From 8efb8975ed641ddd075954e1ccc7f71eca1d3c16 Mon Sep 17 00:00:00 2001
From: John MacFarlane <jgm@berkeley.edu>
Date: Tue, 23 Oct 2018 21:38:21 -0700
Subject: [PATCH] Groff writer character escaping changes.

T.P.GroffChar:  replaced `essentialEscapes` with `manEscapes`,
which includes all the escapes mentioned in the groff_man manual.
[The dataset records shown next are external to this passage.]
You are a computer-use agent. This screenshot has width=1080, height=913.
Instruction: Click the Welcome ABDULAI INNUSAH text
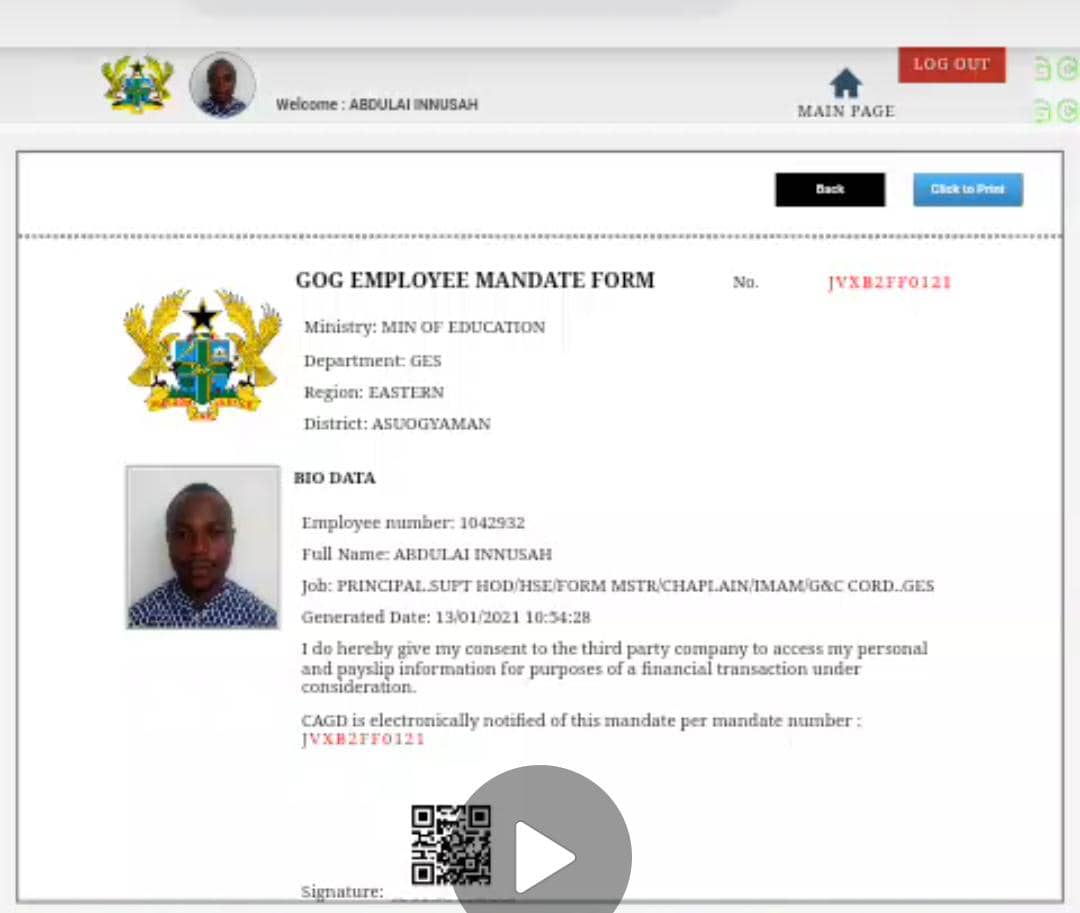pos(377,105)
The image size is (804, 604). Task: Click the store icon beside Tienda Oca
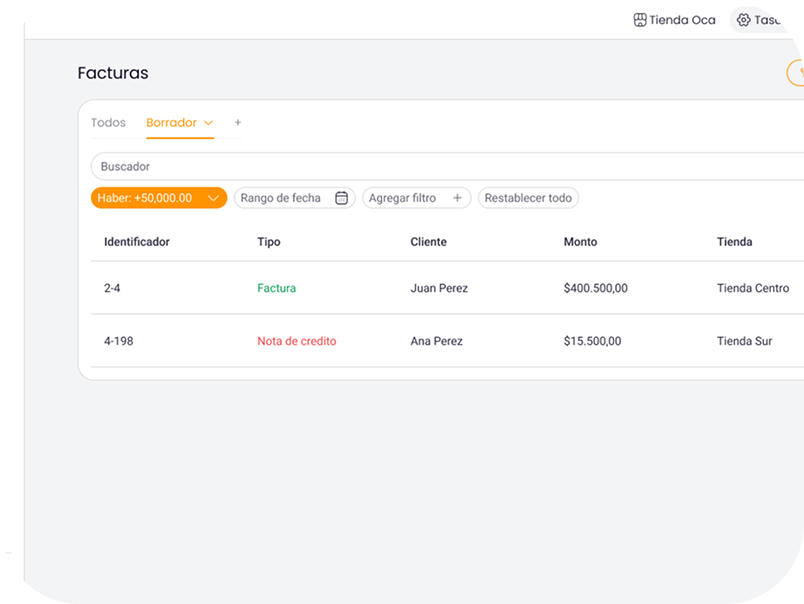[x=640, y=20]
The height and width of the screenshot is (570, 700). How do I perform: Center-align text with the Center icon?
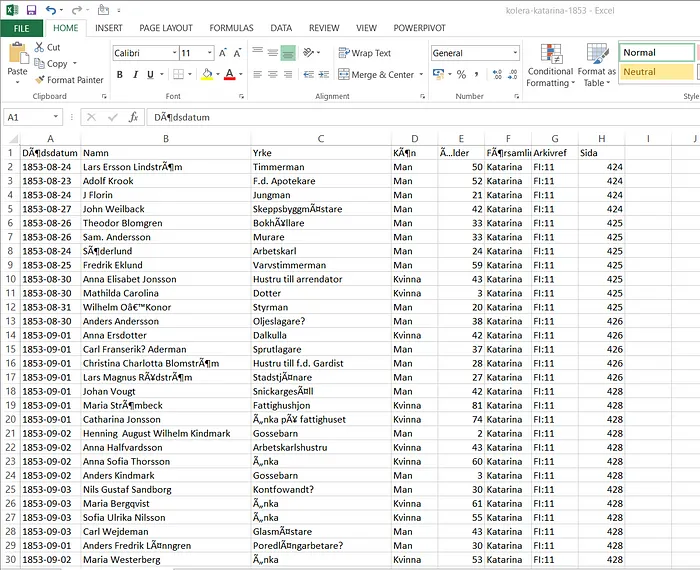(272, 74)
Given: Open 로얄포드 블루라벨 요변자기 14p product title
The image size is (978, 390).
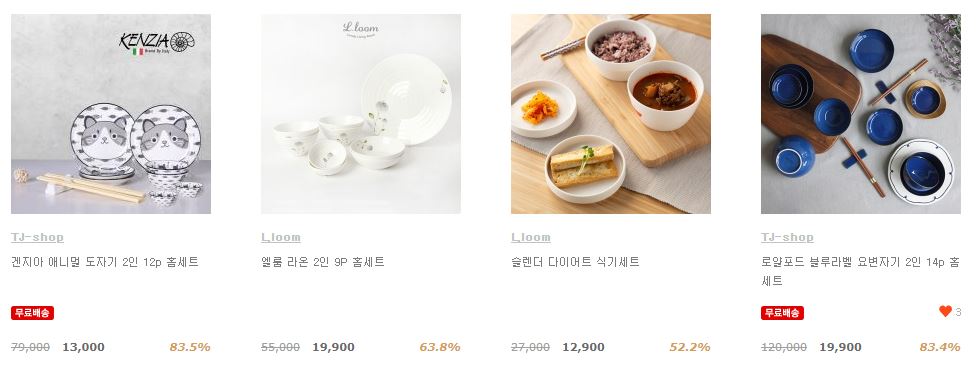Looking at the screenshot, I should point(860,271).
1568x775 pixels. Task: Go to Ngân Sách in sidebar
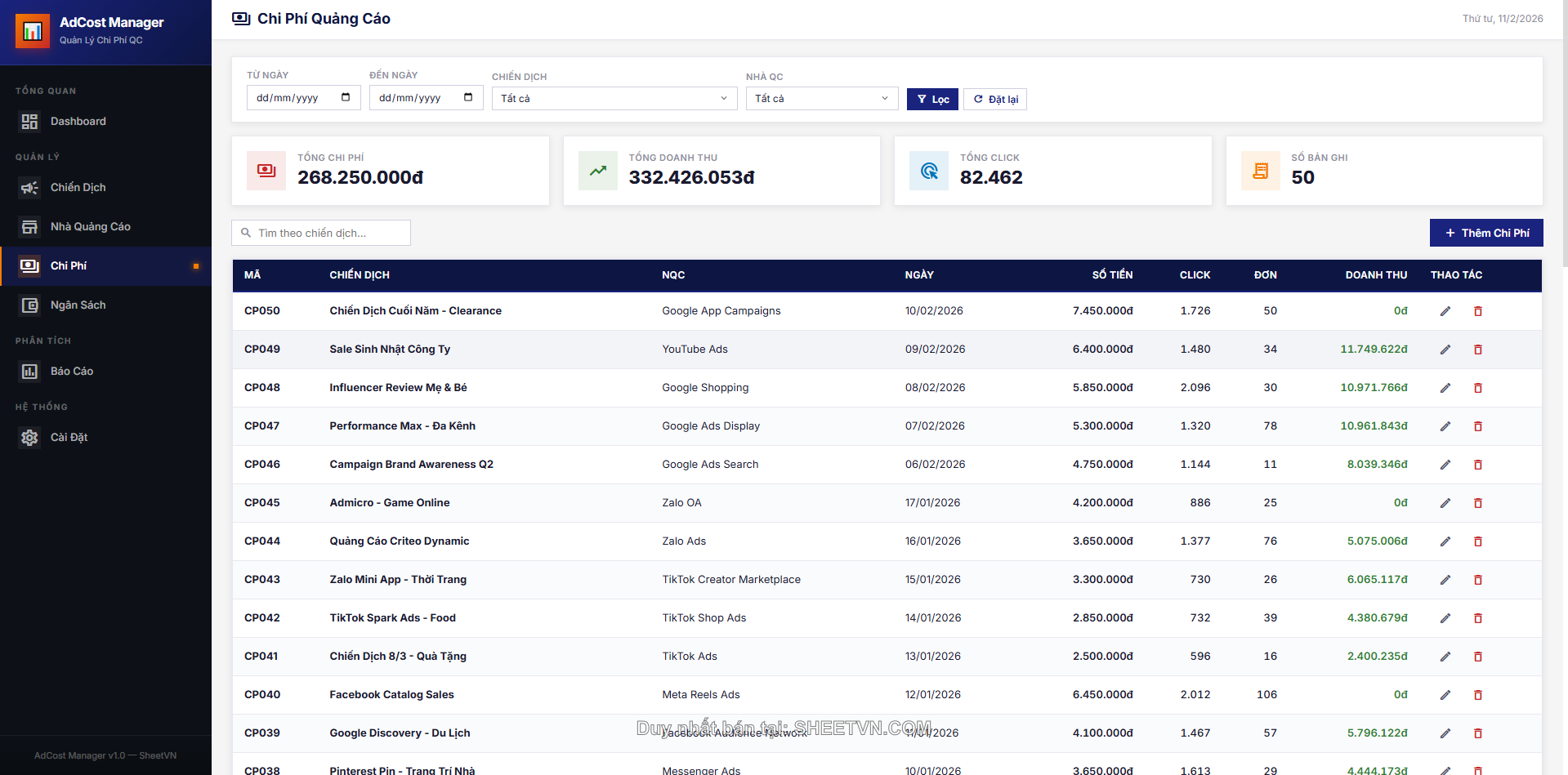(x=78, y=305)
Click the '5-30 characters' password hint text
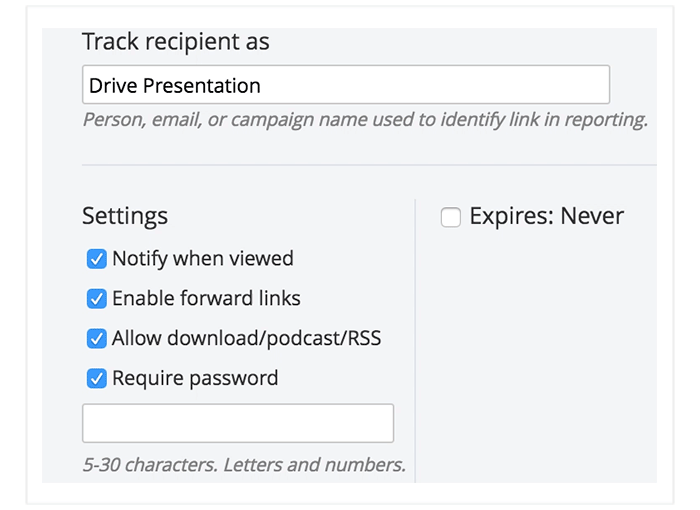Screen dimensions: 700x510 [x=244, y=465]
T.P.Writers.Groff: removed escapeCode; changed parameter on
escapeString from Bool to new type `EscapeMode`.
Rewrote `escapeString`.
---
 src/Text/Pandoc/GroffChar.hs     | 23 ++++++++-----
 src/Text/Pandoc/Writers/Groff.hs | 58 +++++++++++++++++---------------
 src/Text/Pandoc/Writers/Man.hs   | 20 +++++++----
 src/Text/Pandoc/Writers/Ms.hs    | 30 ++++++++---------
 test/command/4550.md             |  2 +-
 test/tables.ms                   |  8 ++---
 test/writer.man                  |  6 ++--
 test/writer.ms                   | 46 ++++++++++++-------------
 8 files changed, 104 insertions(+), 89 deletions(-)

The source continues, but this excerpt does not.